Debate: The new Germany Home Kit. Hit or Miss?

The new Germany kit for the 2014 World Cup in Brazil was released by adidas yesterday. However, it’s not along the usual lines, as there are considerable changes in comparison with the last one and the previous ones to that in general. Is the new adidas kit a hit or a miss?


Gerry Wittmann


One’s reaction to visual stimuli is often immediate, and when I first saw the new adidas Germany kit via a tweet by @cnyari last week, my first reaction was YES, I like this.  Seeing the new kit yesterday not only re-confirmed that initial reaction, but upped the ante.  Yes, I love this new kit.

I like the red chevron. In fact, to me it is fresh and modern, like the German national team itself.  It says we’re young, we’re exciting, we have Reus, ÖzilGötze – and you don’t.  We play jaw-dropping, attacking football and fans across the planet will enjoy what we bring to the table (even if consistent defending is often missing).  We’re here to win it all in Brazil.

The white with black trim on the shirt and shorts creates a visual that harkens back to the traditional German kit, so with the chevron we have a piece that incorporates both the old and the new. And of course red is not only a color on the German flag, but the color of winners.  Ask Bayern Munich.

No European nation has won the FIFA World Cup when hosted in the New World.  Adidas, with their new Germany kit design, have struck a golazzo with a fine-looking outfit that represents exactly what we expect Germany to be at Brazil 2014 — a traditional power that is also young, talented and exciting enough to be the first European nation to lift the trophy in the Western Hemisphere. When that happens next summer, I will be wearing this shirt.



Aleix Gwilliam


Germany’s historical partnership with adidas has always proved to be beneficial to their appearances in tournaments. The white shirt and black shorts have always been synonymous for the German team, with little variations in the late 80s and early 90s according to the time, but never tampering with the original template design.
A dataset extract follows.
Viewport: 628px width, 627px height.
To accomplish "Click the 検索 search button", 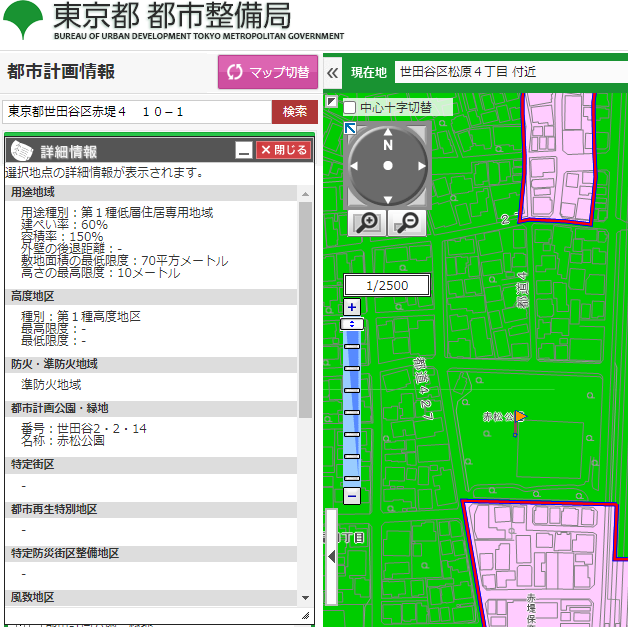I will (294, 111).
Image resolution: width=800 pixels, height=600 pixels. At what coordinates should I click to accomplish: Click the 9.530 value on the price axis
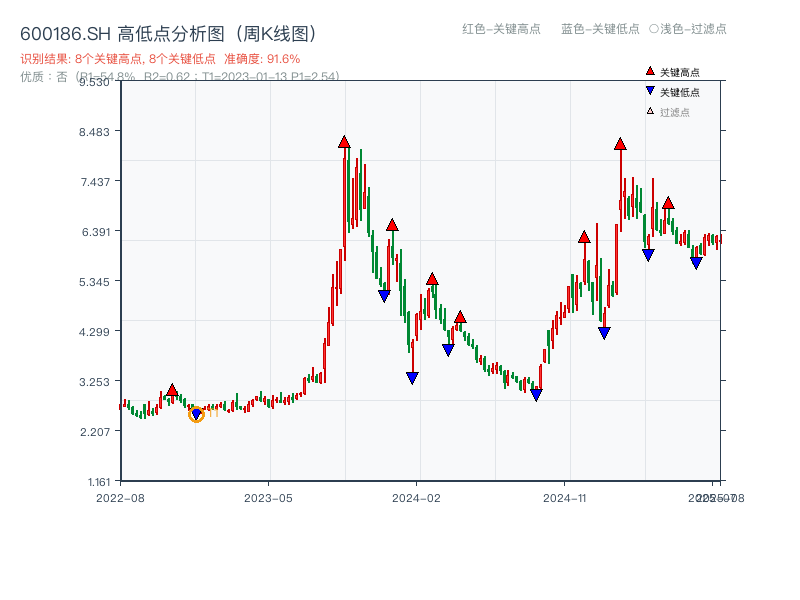point(96,83)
To get it out of the way quickly, what adidas have done with Germany’s new home kit is nothing short of an abomination, both in the shirt and the shorts. Starting with the shirt, the red chevron that comes across is has no real meaning to it. When Germany won the 1990 World Cup, their shirt had the colours of the German flag in an asymmetrical hoop across the chest and in 1994, the design had rhombuses on the upper part of the shirt but also of the colours of the German flag. In a time when football kits weren’t seeing their best days, these were still decent efforts by adidas that weren’t as bad as some of the bizarre designs seen on the world stage. However, going back to the current shirt, what does the red chevron mean? You can barely see the German flag incorporated on it, but the black, red and yellow are all covered in different shades of red. So, to summarise, a German flag seen through red-tinted glasses. Erm… okay. But why?

The chevron on a shirt has been one of adidas’ rivals most indicative traits in the last couple of years of shirt production. Nike have produced this template shirt and many teams all over the lower and not-so-lower leagues of Europe and the World have worn the famous Nike chevron, a design identified with generic designs for clubs who wear Nike but are not paid to do so. How did this design go onto adidas and onto their most prized asset, the shirt of the German National Team? Quite bizarre all round.

Moving onto the shorts, why are they now white? It’s not that it looks particularly bad but it doesn’t look ‘Germany’. What it does look like is a team playing away from home with their home shirt but who have had to change to their away shorts because they clash with the home team’s, one of those strange appearances that are hard to get used to. I assume it will be hard for Germany fans to get used to playing in white shorts, a tradition dating back to Day 1 that has been broken for no apparent reason.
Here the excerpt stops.